Landor held up the file. “Once again, you can assure me that nobody else knows about this?”
The ship lurched, and Collingwood gripped the table again, looking pale. He shook his head. “Listen, I’m not doing too well here. Maybe I will have that drink. Water.”
Landor opened a drawer behind him, put the file inside and locked it, then turned back to Collingwood, relaxing in his chair and smiling pleasantly. “Water won’t help. What you need is to get off this ship.”
“Jack Howard sends his greetings, by the way. Said you were old friends.”
Landor’s demeanor suddenly changed. “Jack Howard? How? You’ve been talking to him?”
“I met him at the National Archives yesterday.”
Landor glared at him. “What do you mean, you met him?”
“Quite by chance. I’m always meeting people there. He and I had ordered the same box of convoy files to look at, and had to work out between us who was going to see them first. He was looking at a file on Clan Macpherson.”

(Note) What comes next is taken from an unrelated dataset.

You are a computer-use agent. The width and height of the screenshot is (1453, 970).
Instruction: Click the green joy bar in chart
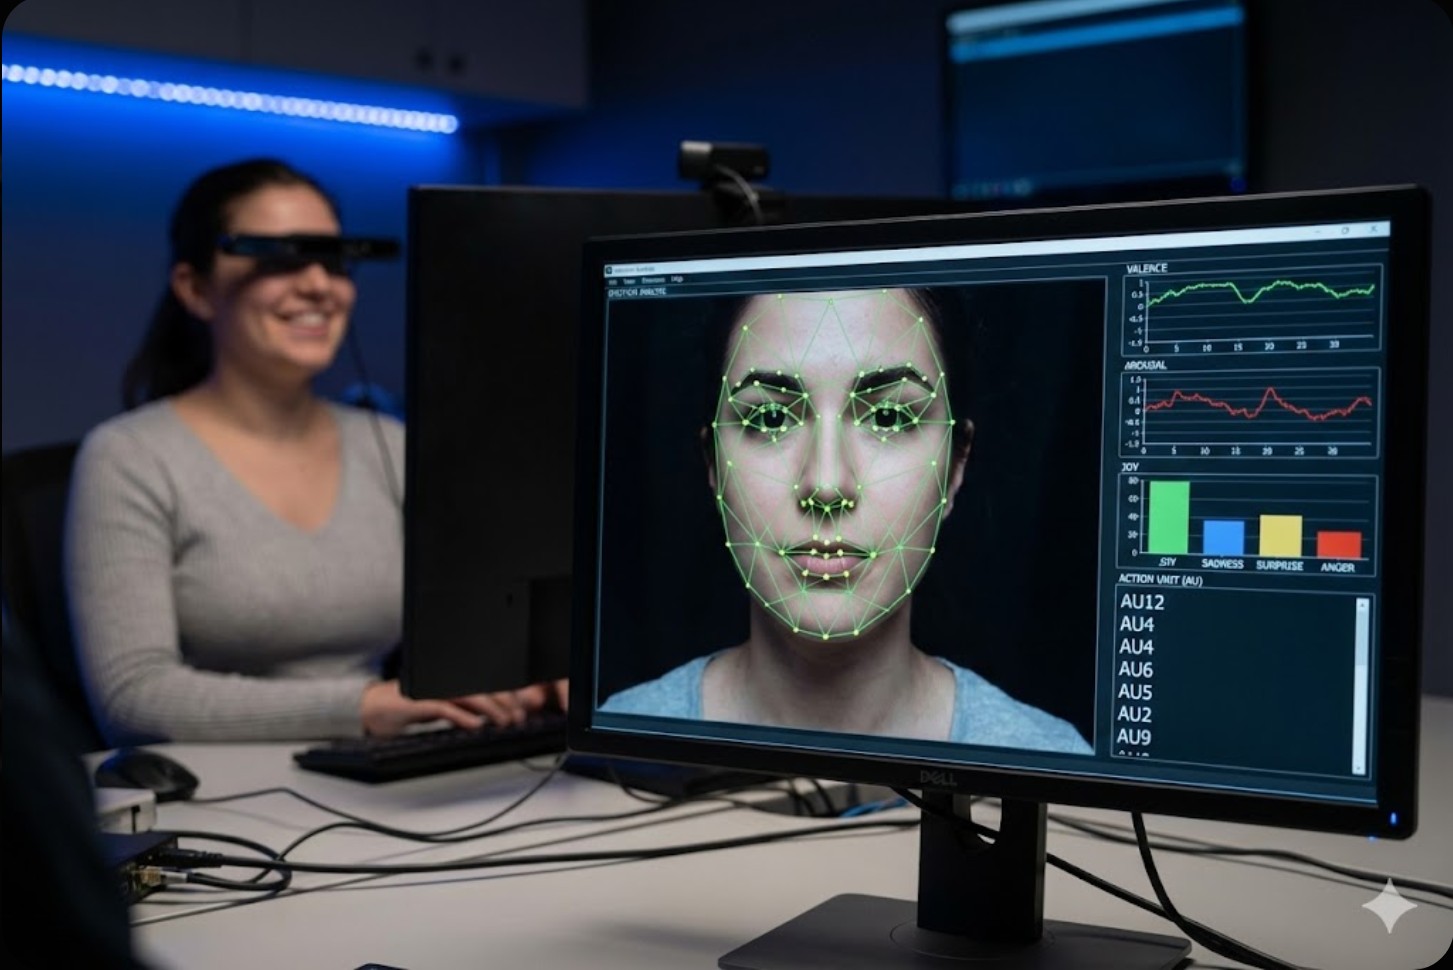(1168, 518)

“What the hell for?” Landor exclaimed. “Clan Macpherson is a done deal. He and his sidekick Kazantzakis saw to that by doing whatever it was they did to sabotage the wreck during their dive. I never bought the story they spun about unstable munition cooking off. It’s too much of a coincidence that the wreck should blow up and slide into the abyss just after they happen to be there. I should never have agreed to that inspection. Howard has let me down once too often, and now he owes me big time.”
“I don’t know anything about that,” Collingwood said. “But remember, Jack’s an archaeologist and historian, not a treasure hunter. If he was trying to get to the bottom of something in the archives, it’s not because he’s after gold.”
“I know full well what Howard is. He’s someone who has cost me far too much. Not recovering any gold from Clan Macpherson has put the whole Deep Explorer operation in jeopardy. We’re out here now on a wing and a prayer because of him.”